◆ TASK DATA
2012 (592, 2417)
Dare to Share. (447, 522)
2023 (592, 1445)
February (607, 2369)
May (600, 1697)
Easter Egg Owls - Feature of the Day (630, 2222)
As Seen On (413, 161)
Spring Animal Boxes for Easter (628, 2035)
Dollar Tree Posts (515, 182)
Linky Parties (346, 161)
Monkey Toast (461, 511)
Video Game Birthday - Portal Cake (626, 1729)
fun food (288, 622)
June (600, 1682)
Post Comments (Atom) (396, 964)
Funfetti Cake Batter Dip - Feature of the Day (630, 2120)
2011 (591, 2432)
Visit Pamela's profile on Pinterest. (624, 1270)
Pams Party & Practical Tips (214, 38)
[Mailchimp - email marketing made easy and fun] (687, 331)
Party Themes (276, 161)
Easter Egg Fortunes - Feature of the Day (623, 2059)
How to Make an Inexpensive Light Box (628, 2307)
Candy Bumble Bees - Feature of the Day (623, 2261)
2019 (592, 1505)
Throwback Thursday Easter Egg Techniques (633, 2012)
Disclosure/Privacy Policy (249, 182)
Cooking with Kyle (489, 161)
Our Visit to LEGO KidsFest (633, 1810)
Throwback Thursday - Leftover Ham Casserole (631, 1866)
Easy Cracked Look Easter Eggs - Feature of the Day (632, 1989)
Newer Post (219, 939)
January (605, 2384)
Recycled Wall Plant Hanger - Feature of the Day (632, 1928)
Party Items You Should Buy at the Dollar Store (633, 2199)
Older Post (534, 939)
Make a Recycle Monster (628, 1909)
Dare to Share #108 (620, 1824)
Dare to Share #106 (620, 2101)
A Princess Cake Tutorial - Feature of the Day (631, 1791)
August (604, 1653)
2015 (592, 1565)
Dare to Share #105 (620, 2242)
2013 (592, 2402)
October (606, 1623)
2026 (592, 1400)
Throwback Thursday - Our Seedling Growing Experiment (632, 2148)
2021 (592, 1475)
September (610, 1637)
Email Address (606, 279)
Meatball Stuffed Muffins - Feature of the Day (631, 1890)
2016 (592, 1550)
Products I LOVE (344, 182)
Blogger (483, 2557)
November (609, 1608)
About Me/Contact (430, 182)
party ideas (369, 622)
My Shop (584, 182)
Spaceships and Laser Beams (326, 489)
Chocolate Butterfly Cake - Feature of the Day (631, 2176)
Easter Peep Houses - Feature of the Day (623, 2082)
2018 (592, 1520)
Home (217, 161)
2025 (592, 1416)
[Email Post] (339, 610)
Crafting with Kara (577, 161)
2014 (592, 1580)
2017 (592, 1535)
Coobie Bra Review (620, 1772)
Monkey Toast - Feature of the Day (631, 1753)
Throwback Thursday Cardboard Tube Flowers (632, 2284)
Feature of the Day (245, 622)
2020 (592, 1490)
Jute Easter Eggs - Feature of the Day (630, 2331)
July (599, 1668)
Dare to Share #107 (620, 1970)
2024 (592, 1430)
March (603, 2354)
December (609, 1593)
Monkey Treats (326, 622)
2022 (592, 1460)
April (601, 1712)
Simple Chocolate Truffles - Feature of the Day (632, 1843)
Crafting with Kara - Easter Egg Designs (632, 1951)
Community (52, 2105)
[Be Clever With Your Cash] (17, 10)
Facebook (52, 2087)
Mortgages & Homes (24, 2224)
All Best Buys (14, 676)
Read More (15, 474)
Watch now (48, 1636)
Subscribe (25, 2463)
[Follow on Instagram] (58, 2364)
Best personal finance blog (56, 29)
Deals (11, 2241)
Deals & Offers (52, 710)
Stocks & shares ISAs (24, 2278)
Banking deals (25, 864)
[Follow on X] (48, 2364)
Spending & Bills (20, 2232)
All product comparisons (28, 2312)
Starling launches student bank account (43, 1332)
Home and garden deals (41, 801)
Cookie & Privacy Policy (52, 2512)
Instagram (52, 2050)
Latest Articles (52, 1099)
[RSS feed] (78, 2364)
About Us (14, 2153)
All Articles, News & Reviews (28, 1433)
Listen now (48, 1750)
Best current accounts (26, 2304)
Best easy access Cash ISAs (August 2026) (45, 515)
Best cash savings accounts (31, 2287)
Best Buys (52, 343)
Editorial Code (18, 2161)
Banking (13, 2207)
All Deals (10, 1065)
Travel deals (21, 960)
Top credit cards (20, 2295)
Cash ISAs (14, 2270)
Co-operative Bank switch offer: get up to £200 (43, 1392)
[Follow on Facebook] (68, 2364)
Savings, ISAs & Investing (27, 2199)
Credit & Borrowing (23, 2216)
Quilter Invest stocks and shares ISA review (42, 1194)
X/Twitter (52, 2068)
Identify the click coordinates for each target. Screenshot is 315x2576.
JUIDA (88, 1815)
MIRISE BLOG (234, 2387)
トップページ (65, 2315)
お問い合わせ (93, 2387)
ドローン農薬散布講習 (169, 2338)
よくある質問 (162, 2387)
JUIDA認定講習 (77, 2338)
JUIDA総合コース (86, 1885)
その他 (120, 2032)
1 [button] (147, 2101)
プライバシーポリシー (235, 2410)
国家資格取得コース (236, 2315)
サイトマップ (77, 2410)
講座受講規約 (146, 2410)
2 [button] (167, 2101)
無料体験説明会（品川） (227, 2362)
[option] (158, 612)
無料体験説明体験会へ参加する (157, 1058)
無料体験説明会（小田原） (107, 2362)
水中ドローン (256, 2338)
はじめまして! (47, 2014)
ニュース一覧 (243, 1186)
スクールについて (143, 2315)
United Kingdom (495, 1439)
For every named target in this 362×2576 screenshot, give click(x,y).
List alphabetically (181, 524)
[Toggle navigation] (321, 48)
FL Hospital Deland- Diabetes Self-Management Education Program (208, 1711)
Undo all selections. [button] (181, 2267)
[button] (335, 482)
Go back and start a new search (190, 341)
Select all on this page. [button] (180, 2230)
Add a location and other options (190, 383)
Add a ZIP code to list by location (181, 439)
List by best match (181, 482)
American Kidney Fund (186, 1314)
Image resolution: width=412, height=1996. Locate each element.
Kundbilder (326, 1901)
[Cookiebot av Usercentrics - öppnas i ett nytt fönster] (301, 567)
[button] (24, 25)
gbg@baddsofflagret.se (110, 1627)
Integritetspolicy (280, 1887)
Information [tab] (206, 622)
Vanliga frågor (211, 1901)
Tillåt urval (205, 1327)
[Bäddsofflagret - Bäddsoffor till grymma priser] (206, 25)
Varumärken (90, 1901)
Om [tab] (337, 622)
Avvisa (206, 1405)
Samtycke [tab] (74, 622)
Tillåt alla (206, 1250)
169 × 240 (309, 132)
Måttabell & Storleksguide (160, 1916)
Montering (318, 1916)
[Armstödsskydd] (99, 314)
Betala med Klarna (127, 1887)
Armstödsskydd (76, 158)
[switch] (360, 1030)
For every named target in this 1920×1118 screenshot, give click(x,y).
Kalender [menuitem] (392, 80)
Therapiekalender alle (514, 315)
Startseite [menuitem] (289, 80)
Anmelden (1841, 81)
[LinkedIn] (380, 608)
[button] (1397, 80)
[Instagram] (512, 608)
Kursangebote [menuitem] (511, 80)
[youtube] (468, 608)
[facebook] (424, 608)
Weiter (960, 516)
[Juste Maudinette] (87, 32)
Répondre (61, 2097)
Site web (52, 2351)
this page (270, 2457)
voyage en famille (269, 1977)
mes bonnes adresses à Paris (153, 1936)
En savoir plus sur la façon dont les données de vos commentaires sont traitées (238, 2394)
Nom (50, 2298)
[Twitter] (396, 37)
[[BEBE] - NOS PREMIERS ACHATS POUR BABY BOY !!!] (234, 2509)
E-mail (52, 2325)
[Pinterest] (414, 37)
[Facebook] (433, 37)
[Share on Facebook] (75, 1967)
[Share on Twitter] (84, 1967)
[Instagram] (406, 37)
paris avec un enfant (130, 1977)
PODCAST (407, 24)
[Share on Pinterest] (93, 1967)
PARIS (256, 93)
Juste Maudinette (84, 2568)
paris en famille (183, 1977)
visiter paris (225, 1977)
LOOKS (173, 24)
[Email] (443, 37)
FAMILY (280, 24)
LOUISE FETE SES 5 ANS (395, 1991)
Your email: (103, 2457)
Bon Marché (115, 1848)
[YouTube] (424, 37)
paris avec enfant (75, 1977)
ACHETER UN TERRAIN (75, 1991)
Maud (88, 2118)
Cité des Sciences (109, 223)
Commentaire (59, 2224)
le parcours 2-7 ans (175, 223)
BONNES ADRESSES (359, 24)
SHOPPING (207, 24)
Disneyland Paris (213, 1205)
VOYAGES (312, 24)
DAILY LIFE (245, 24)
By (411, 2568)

◆ ASSIGNED TASK
Lines from the first one above through the line containing "Newer Post (219, 939)" are to be retyped exactly, both included, and nothing more.

◆ ANSWER TO THIS TASK
2012 (592, 2417)
Dare to Share. (447, 522)
2023 (592, 1445)
February (607, 2369)
May (600, 1697)
Easter Egg Owls - Feature of the Day (630, 2222)
As Seen On (413, 161)
Spring Animal Boxes for Easter (628, 2035)
Dollar Tree Posts (515, 182)
Linky Parties (346, 161)
Monkey Toast (461, 511)
Video Game Birthday - Portal Cake (626, 1729)
fun food (288, 622)
June (600, 1682)
Post Comments (Atom) (396, 964)
Funfetti Cake Batter Dip - Feature of the Day (630, 2120)
2011 (591, 2432)
Visit Pamela's profile on Pinterest. (624, 1270)
Pams Party & Practical Tips (214, 38)
[Mailchimp - email marketing made easy and fun] (687, 331)
Party Themes (276, 161)
Easter Egg Fortunes - Feature of the Day (623, 2059)
How to Make an Inexpensive Light Box (628, 2307)
Candy Bumble Bees - Feature of the Day (623, 2261)
2019 (592, 1505)
Throwback Thursday Easter Egg Techniques (633, 2012)
Disclosure/Privacy Policy (249, 182)
Cooking with Kyle (489, 161)
Our Visit to LEGO KidsFest (633, 1810)
Throwback Thursday - Leftover Ham Casserole (631, 1866)
Easy Cracked Look Easter Eggs - Feature of the Day (632, 1989)
Newer Post (219, 939)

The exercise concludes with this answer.